WHAT THIS TASK INVOLVES: Would you repeat the entries below exactly and omit the pictures?

Screenshot grounding data
====

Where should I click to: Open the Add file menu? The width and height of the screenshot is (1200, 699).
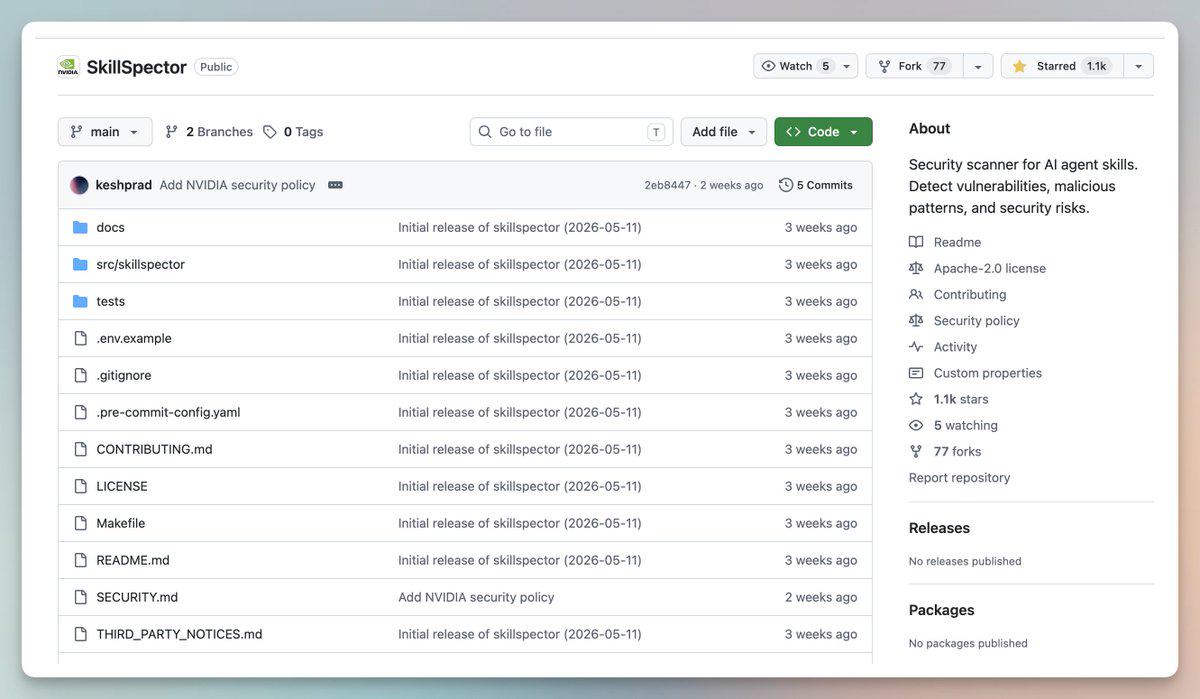pyautogui.click(x=724, y=132)
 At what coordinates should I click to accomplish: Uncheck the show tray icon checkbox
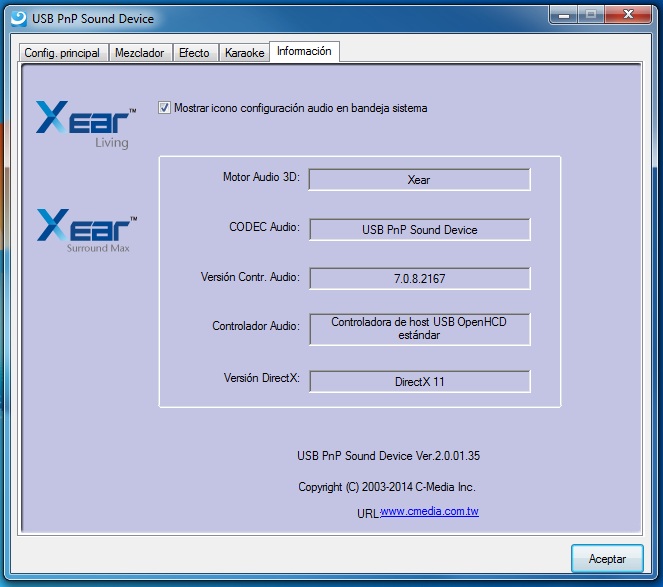tap(165, 108)
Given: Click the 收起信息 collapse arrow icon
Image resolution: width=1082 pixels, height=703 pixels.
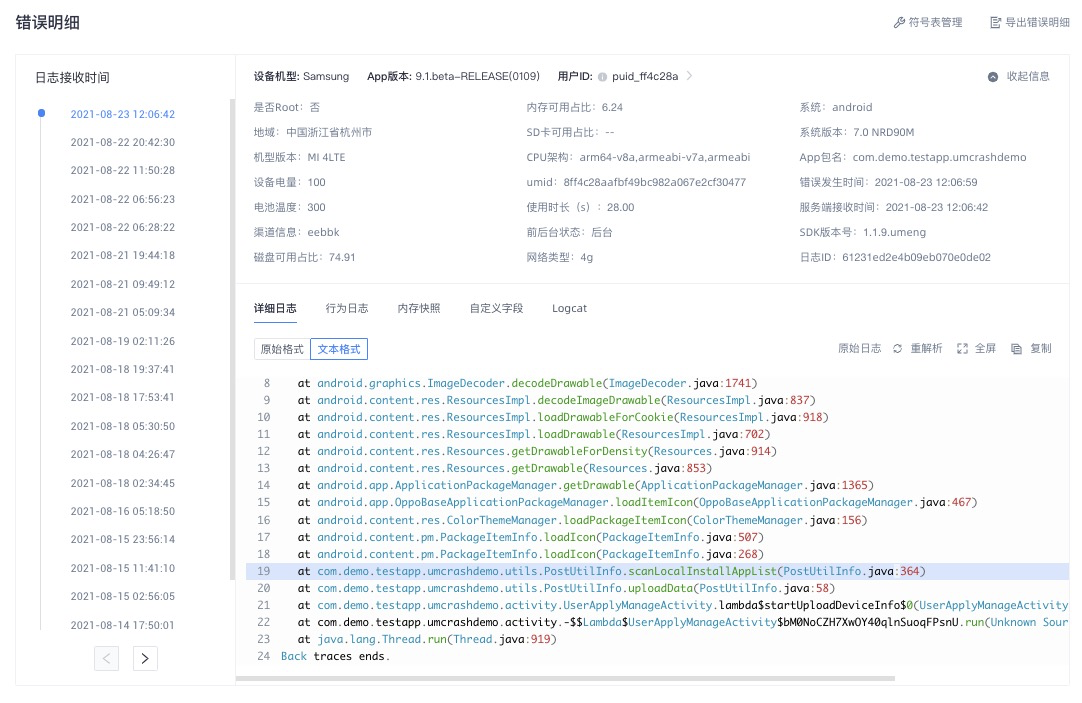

====

YOUR SOLUTION:
Where should I click to: Open the Add file menu? The width and height of the screenshot is (1200, 699).
pyautogui.click(x=724, y=132)
 At what coordinates should I click to accomplish: Uncheck the show tray icon checkbox
tap(165, 108)
Given: Click the 收起信息 collapse arrow icon
Image resolution: width=1082 pixels, height=703 pixels.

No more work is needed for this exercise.